» **Activity**: Beneath this task are records; count the lines among them that contain the word "tool" and answer with the number only.

[Collected data]
────────

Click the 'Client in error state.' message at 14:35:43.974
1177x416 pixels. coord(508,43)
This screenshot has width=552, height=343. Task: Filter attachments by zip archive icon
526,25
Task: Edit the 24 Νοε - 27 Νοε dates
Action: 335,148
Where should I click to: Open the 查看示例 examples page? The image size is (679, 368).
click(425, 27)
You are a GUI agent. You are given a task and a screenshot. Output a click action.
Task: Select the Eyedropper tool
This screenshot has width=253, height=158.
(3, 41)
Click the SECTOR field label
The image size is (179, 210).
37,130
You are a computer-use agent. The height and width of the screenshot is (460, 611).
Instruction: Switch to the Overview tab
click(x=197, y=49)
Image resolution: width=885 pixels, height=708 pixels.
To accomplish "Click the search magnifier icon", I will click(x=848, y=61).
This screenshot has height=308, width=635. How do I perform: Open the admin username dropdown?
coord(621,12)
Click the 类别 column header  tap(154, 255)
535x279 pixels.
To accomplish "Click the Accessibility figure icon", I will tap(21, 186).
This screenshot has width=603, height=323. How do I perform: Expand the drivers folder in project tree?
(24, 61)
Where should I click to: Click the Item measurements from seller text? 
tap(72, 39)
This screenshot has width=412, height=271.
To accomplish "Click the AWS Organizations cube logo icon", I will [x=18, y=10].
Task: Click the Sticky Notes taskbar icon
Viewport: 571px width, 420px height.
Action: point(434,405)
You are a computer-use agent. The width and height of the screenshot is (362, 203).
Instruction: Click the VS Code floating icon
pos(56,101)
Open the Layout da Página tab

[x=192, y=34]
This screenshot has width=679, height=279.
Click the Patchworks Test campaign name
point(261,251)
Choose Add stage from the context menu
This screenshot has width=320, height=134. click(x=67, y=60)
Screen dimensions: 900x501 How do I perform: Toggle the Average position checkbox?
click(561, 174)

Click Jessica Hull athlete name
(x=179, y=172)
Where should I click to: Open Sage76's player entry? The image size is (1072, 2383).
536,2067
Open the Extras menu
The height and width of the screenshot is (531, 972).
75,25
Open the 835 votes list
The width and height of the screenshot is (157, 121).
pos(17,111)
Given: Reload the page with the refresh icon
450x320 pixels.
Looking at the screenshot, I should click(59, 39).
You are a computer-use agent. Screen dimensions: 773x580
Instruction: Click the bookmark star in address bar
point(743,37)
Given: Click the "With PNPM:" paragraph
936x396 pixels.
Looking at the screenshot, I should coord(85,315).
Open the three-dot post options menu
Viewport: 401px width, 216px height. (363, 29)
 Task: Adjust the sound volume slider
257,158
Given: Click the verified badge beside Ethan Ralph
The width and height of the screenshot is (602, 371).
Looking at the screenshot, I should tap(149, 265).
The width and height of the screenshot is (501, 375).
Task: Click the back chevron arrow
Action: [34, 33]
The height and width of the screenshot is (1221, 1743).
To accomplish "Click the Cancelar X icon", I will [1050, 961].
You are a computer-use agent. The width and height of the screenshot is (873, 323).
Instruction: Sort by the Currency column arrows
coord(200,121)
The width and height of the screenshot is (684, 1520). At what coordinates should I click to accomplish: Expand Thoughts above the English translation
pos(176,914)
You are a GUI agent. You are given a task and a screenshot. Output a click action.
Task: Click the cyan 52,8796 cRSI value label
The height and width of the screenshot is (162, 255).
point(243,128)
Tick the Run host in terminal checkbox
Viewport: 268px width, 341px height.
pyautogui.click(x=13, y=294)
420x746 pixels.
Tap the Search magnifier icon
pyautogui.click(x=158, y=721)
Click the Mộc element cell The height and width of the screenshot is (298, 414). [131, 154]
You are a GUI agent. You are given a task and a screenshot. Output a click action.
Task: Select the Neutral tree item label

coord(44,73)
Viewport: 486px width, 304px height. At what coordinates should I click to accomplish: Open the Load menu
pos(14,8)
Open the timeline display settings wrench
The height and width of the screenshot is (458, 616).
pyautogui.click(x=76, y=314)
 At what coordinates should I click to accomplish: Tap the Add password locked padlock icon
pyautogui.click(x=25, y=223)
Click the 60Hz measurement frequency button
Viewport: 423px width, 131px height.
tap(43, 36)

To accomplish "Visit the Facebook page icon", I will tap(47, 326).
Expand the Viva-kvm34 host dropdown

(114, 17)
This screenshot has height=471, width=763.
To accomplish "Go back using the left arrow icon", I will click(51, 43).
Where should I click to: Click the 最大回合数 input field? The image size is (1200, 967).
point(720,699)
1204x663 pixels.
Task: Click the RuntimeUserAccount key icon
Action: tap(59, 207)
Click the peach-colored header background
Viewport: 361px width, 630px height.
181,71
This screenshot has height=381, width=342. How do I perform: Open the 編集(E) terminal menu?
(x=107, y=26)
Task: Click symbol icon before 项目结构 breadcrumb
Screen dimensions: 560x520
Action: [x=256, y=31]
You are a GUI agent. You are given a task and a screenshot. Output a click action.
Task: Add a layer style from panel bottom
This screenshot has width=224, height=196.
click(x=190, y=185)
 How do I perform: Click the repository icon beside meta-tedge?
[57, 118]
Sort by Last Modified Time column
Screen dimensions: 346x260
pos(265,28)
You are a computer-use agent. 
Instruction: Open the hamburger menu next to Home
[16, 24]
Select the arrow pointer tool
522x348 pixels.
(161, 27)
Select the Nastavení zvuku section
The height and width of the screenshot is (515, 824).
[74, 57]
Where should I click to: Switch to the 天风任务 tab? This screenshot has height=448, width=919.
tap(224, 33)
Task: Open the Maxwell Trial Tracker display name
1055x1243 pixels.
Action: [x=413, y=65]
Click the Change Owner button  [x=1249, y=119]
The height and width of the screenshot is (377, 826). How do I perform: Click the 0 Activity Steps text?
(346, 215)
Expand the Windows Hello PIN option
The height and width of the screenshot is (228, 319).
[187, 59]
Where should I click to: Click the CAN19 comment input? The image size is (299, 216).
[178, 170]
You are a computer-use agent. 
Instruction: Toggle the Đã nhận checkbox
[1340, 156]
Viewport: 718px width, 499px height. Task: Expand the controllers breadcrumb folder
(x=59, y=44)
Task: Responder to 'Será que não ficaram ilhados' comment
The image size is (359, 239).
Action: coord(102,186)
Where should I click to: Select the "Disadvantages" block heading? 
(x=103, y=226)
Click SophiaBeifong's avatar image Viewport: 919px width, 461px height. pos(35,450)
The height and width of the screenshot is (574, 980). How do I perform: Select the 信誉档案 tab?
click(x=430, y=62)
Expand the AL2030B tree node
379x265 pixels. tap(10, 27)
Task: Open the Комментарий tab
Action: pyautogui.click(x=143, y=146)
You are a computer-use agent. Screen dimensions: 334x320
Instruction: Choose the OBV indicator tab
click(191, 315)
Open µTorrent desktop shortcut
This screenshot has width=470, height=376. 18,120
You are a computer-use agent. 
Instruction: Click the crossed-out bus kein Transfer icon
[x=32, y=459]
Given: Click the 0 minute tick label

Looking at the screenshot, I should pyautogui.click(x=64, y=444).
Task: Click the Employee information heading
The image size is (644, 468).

────────

» **Result of this exercise**: 2